CIS2168 - Homework 11: Search on RSS Feeds (*)

Assignment given: November 23, 2010
Due Date: December 8 by 10pm

You have probably seen that most newspapers provide an RSS feed of the headlines. In fact they provide a number of such feeds. Each feed is an XML document that needs to be analised to identify the news items it contains, and for each item, determine its title, description, and link to the news story. "title", "description", and "link" are strings. Aggregators such as Bloglines allow you to subscribe to such feeds.

What we are aiming to do is a service that, given search keywords, retrieves the items that are "most relevant" to those keywords.

You are helped by three java files that you find in this folder. The HTMLTokenizer.java file is from Princeton and you will not use it directly. The ItemEntry.java file represents a news item. The file ItemParser.java is what is most useful to you. Given an URL it will give you access to its items with an iterator. The URL could be something like "http://timesofindia.indiatimes.com/rssfeedstopstories.cms" or the name of a file in your homework12s10 directory. My Iterator in ItemParser.java seems to work for the news sources I have used, but it is a hack, not serious. You will use as is for the news sources where it works.

You are given a text file feeds.txt that specifies the URL for a number of news sources. Your task for homework 11 is:
  1. Collect the news items from all these sources.
  2. For each [caseless] word that occurs in the title or description of an item, record the item where it occurs, and the score of that item, computed as two times the number of occurrences of the word in the title plus the number of occurrences in the description. Exclude from the words you collect the 50 most common words you determined in a previous assignment.

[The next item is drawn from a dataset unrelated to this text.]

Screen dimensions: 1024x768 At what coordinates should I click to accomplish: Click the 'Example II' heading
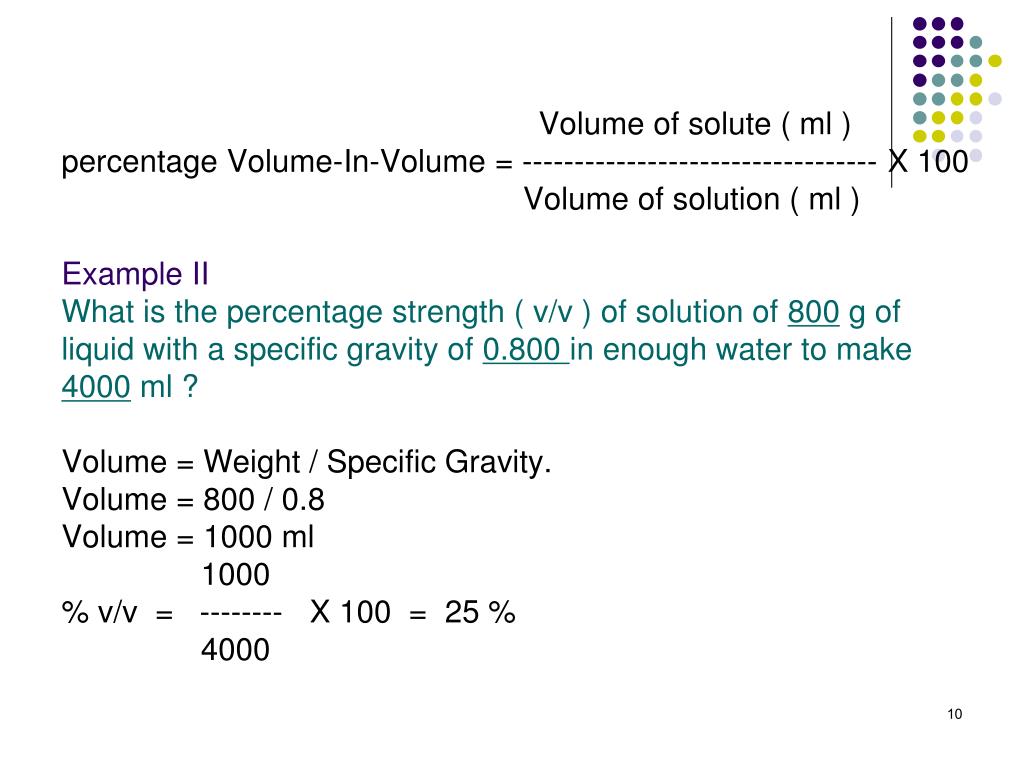tap(135, 274)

By now we have collected all the news items from the specified sources, collected the links to all these news items, determined for each word occurring in these news items an array list of the news items where they occurred, with a rank score.

Next you will prompt the user to enter a search query consisting of words separated by spaces. You will collect the distinct news items where all these words occur, you will rank the news items as to their relevance to the query, and you will display the top ranked news items. [Two news items will be considered equal if they have the same link information (some may also consider two news items equal also if they have the same title.]

Special praise but no extra points to the students who will output these best news items as an HTML page viewable by a browser, thus allowing users to access the news items by clicking.

(*) This homework is derived from an old assignment at Stanford and uses code from a Princeton course.